---------- Trecho fornecido

Entramos na pragmática do Texto, sua
intencionalidade e finalidade para a comunidade cristã daquela primeira hora, e
para nós, a geração posterior. Jesus, ao perguntar ao doutor a opinião dele
sobre quem agiu como próximo daquele ferido, faz com que o especialista da Lei
se posicione, e reconheça-se também neste relato. Lembre-se que quando as
personagens não recebem nome no texto, é porque o autor sugere que o leitor se
identifique com elas. Sinta-se questionado e provocado pela parábola, a qual
tem esta função, de modo a gerar uma mudança de comportamento e de vida no
leitor-ouvinte.
Para Jesus, não se deve questionar quem é
ou quem pode ser objeto do amor misericordioso, mas como alguém pode tornar-se
próximo do outro. O próximo é, então, todo aquele que se aproxima do outro com
um amor operativo, e não com teorias. É aquele que transcende os limites
socioculturais; que ultrapassa todo o senso de diferença (e socorre a
diversidade). O caminho para a vida eterna é o amor-misericórdia operativo para
com todos os homens e mulheres. E aqui é que se distingue quem é autêntico
discípulo-apóstolo de Jesus.

--------------------
---------- Informações exibidas

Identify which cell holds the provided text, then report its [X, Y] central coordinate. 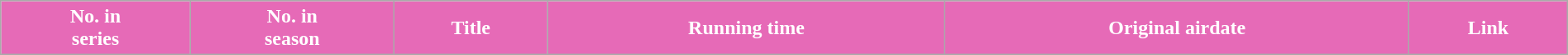
Running time [746, 28]
No. inseries [96, 28]
No. inseason [292, 28]
Link [1489, 28]
Original airdate [1178, 28]
Title [471, 28]
Capture the cell that displays the provided text and extract its [X, Y] central coordinate. 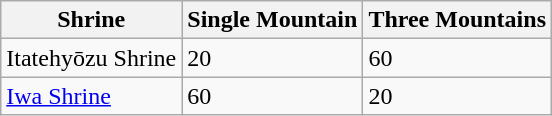
Itatehyōzu Shrine [92, 58]
Shrine [92, 20]
Three Mountains [458, 20]
Iwa Shrine [92, 96]
Single Mountain [272, 20]
Return (x, y) of the center of cell containing provided text 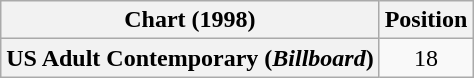
Position (426, 20)
18 (426, 58)
Chart (1998) (190, 20)
US Adult Contemporary (Billboard) (190, 58)
Return the [x, y] coordinate for the center point of the cell that contains the specified text.  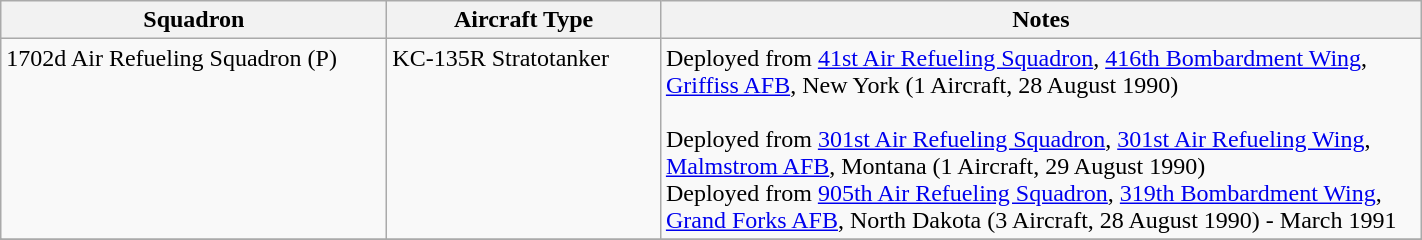
Squadron [194, 20]
Aircraft Type [524, 20]
1702d Air Refueling Squadron (P) [194, 139]
Notes [1040, 20]
KC-135R Stratotanker [524, 139]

--------------------

Lista de tarefas >>
A) Reproduza o trecho sobre a parábola, começando em "Para Jesus, não" e seguindo até "discípulo-apóstolo de Jesus.".
B) Segundo o trecho sobre a parábola, qual é o caminho para a vida eterna?

Respostas por tarefa >>
A)
Para Jesus, não se deve questionar quem é
ou quem pode ser objeto do amor misericordioso, mas como alguém pode tornar-se
próximo do outro. O próximo é, então, todo aquele que se aproxima do outro com
um amor operativo, e não com teorias. É aquele que transcende os limites
socioculturais; que ultrapassa todo o senso de diferença (e socorre a
diversidade). O caminho para a vida eterna é o amor-misericórdia operativo para
com todos os homens e mulheres. E aqui é que se distingue quem é autêntico
discípulo-apóstolo de Jesus.

B) É o amor-misericórdia operativo para com todos os homens e mulheres.